By Meghan Riding
Mark Shurtleff will take office as the new attorney general after defeating Reed Richards in Tuesday’s election.
Shurtleff, a Republican, beat his Democratic contender Richards, a Democrat, by 18 percent. Shurtleff received 58 percent of the vote.
“I’m so excited to get busy and work with the people all over the state,” Shurtleff said.
Shurtleff thanked his supporters and his family in his acceptance speech and called for the start of a
new era in the Attorney General’s office.
“This is a great new era for the Republican Party and for the state. Let’s get going and fight crime,” he said.
Being positive and optimistic about the future helped win the election, Shurtleff said.
“People will see and feel in me a doer. We needed a leader that will take charge and set an example,” he said.
Trusting the voters would recognize him as a visible leader that can make a difference and take the state to a higher level, catapulted him to victory, Shurtleff said.
“I truly feel what I have to offer is good for Utah,” he said.
The transition period between election and taking office is crucial to leading the Attorney General’s office in a new direction, Shurtleff said.
Reorganizing leadership in the office will be a priority in the transitional period, he said.
Once sworn in, Shurtleff said he plans to work with the State Legislature on crime bills.
Ally Isom, Shurtleff’s campaign manager, also credited the victory to the grassroots campaigning by the volunteers.

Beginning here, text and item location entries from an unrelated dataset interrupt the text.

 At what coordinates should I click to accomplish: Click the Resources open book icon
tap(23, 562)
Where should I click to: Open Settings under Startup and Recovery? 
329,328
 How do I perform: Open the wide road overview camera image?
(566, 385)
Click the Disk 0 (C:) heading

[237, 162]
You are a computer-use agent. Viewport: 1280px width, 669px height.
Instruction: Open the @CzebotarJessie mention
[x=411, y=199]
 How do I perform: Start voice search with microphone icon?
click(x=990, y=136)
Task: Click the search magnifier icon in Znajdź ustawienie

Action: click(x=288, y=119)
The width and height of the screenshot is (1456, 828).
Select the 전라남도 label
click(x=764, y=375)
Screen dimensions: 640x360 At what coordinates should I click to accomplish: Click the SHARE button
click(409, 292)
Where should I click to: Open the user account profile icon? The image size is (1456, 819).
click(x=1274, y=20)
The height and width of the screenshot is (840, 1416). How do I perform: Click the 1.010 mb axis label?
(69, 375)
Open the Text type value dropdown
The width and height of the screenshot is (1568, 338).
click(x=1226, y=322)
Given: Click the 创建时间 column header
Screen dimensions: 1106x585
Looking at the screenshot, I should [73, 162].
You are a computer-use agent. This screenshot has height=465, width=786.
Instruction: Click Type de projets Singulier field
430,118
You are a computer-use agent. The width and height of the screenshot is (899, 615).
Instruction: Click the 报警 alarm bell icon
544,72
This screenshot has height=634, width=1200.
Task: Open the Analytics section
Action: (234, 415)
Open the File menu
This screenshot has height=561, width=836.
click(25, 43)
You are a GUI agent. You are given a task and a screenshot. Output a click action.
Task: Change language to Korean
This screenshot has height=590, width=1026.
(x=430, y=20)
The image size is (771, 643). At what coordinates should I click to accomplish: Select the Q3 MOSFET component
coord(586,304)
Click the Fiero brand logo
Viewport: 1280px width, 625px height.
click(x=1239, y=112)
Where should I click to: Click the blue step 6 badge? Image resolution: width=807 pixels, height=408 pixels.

“It’s been a challenging but rewarding campaign. It was a team effort by the volunteers,” Isom said.
Shurtleff has a hands-on leadership style that makes him approachable yet accountable and this was appealing to the voters, Isom said.
“He energizes people and brings them towards his vision,” Isom said. “Mark wants new ways to solve old problems, like crime, pornography and meth. He has real world philosophies.”
Richards, who has been Utah’s Chief Deputy Attorney General since 1993, said he did everything he could to win the election.
The Attorney General needs to be independent so a political balance can be achieved, Richards said.
Richards said he enjoyed his campaign trips to Utah County and viewed students as a vital role in politics.
“Students are very important and make a difference,” he said. “I encourage students to keep participating.”
Pam Blackum, Richard’s administrative assistant in the Attorney General’s office and also a campaign worker, said it would have helped to have had more money for the campaign.
“It’s hard to generate money early on in the campaign, and that would have helped,” she said. “But Reed is tireless and kept focus on the election.”
Everyone that has worked with Richards knows that he is smart and helps raise people to greater heights, Blackum said.
“Reed is a master implementor and was an inspiration to work for,” she said.